Dass viele dieser Menschen verachtenden Geschäfte im dunkeln bleiben, liegt auch in der gerin-gen Bereitschaft der betroffenen Frauen, die Täter anzuzeigen. Sie sehen sich nämlich nicht nur als Opfer, sie sehen sich auf Grund ihrer unerlaubten Einreise, auf Grund der fehlenden Ausweispapiere, auf Grund ihrer Arbeit als Prostituierte auch selbst als Täterin an.
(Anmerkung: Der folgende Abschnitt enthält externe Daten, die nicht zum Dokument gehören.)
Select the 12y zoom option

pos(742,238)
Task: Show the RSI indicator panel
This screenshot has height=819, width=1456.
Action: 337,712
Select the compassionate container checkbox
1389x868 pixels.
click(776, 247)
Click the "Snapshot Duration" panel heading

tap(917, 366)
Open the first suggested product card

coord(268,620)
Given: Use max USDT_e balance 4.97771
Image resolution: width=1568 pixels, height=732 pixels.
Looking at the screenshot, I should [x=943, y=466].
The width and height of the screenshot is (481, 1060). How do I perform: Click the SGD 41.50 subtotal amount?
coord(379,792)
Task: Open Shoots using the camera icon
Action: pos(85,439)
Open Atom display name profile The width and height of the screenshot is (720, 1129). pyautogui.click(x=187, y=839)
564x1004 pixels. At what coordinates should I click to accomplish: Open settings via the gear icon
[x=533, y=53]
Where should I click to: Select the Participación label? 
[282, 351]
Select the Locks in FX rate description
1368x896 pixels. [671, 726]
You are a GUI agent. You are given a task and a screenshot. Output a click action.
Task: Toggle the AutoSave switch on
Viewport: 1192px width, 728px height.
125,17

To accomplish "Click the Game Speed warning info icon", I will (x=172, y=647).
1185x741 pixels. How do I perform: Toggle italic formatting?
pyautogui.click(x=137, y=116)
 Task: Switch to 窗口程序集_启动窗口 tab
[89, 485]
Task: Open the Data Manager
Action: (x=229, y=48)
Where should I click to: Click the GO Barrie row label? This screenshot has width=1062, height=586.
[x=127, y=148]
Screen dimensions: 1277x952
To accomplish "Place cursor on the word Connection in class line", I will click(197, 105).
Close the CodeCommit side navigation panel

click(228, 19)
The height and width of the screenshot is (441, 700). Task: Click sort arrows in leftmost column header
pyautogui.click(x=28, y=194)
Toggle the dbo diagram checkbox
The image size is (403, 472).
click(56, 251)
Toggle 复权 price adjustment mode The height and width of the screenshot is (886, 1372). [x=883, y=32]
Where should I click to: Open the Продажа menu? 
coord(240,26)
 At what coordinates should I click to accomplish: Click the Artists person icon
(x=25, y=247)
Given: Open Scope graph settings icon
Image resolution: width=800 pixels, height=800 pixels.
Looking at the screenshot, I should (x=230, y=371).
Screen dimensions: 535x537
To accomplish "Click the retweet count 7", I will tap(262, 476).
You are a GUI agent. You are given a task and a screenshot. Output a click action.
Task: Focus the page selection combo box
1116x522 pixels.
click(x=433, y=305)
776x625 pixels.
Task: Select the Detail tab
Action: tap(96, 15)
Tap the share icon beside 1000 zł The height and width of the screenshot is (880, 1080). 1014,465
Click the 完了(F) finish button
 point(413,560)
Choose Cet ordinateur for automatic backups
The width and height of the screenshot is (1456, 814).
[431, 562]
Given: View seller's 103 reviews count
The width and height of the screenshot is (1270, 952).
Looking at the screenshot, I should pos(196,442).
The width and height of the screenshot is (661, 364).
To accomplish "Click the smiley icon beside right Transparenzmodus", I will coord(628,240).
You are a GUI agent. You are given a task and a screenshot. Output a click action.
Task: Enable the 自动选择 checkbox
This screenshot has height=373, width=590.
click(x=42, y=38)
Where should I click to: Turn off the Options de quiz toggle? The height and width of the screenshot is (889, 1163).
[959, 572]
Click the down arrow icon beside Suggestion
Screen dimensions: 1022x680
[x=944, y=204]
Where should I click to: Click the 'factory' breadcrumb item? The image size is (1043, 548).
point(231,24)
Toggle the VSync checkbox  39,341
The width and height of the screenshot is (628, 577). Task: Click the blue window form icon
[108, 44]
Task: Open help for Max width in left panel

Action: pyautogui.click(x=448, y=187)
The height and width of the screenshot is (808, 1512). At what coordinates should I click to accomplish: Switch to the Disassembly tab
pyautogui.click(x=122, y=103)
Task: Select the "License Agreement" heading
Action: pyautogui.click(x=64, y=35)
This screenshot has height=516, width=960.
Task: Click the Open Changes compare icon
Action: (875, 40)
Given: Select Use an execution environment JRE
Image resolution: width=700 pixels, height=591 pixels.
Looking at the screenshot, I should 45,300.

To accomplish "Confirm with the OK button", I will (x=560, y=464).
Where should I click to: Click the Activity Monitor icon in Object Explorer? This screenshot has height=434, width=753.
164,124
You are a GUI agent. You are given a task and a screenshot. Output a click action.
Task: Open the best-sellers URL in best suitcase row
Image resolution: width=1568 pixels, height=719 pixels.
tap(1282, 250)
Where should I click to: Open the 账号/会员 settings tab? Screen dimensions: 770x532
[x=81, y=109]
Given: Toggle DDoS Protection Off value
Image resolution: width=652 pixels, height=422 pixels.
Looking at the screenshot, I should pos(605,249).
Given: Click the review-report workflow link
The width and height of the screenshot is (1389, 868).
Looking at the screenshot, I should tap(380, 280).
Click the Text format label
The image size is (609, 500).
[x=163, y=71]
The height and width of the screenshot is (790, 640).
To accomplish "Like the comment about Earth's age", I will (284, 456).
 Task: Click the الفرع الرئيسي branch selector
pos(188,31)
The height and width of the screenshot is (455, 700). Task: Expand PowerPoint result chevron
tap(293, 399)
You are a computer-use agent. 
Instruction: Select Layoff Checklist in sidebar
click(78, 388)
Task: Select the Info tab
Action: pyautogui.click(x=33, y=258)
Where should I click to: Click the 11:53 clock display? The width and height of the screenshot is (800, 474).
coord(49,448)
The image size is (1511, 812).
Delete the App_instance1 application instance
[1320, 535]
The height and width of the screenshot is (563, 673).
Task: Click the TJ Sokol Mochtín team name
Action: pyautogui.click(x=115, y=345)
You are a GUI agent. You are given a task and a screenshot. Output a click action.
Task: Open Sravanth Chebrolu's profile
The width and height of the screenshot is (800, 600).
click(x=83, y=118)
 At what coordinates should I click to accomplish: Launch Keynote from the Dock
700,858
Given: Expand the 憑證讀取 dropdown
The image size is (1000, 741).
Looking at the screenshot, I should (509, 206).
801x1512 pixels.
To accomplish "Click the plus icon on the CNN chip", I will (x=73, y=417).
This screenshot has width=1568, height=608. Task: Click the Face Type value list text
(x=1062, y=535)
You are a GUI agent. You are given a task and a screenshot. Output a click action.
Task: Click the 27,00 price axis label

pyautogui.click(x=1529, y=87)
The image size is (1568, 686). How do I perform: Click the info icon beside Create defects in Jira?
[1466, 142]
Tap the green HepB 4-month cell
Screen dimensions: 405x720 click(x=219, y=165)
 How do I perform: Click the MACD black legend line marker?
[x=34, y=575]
In der Vergangenheit sind sie ja tatsächlich sofort ausgewiesen worden - was de facto Schutz für die Täter bedeutete, denn die Frauen standen dann als Zeugin nicht mehr zur Verfügung. Heute gilt eine Abschiebefrist von mindestens 4 Wochen, die zu verlängern ist, wenn die Frauen vor Ge-richt aussagen. Und es gibt Initiativen von SPD und GRÜNEN auf Bundesebene, die Definition von "Menschenhandel" auszuweiten auf Zwangsheirat und Zwangsarbeit.

Wir unterstützen diese Initiativen. Frauen, die nach Deutschland verschleppt wurden, sollen bei den zuständigen Behörden Schutz und Hilfe finden, damit sie wieder eigene Perspektiven entwickeln können. Außerdem verstärkt ein wirksamer Opferschutz bzw. Zeuginnenschutz die Handhabe gegen die Täter.

Wichtig ist uns auch der Informationsaustausch und die gute Zusammenarbeit aller Stellen, international, aber auch der Beteiligten im Lande, die an der Bekämpfung des Frauenhandels arbeiten. Deshalb freut mich besonders, dass es gelungen ist, die Beratungsstelle Contra, deren Arbeit wir schon in der Modellphase kennen und schätzen gelernt haben, abzusichern und künftig als ständige Fachberatungsstelle mit Koordinierungsaufgaben zu betrauen.

Wir sollten im Ausschuss darüber beraten, was unser Anteil in Schleswig-Holstein sein kann bei der weiteren Bekämpfung des Menschenhandels und an Hilfen für die betroffenen Frauen.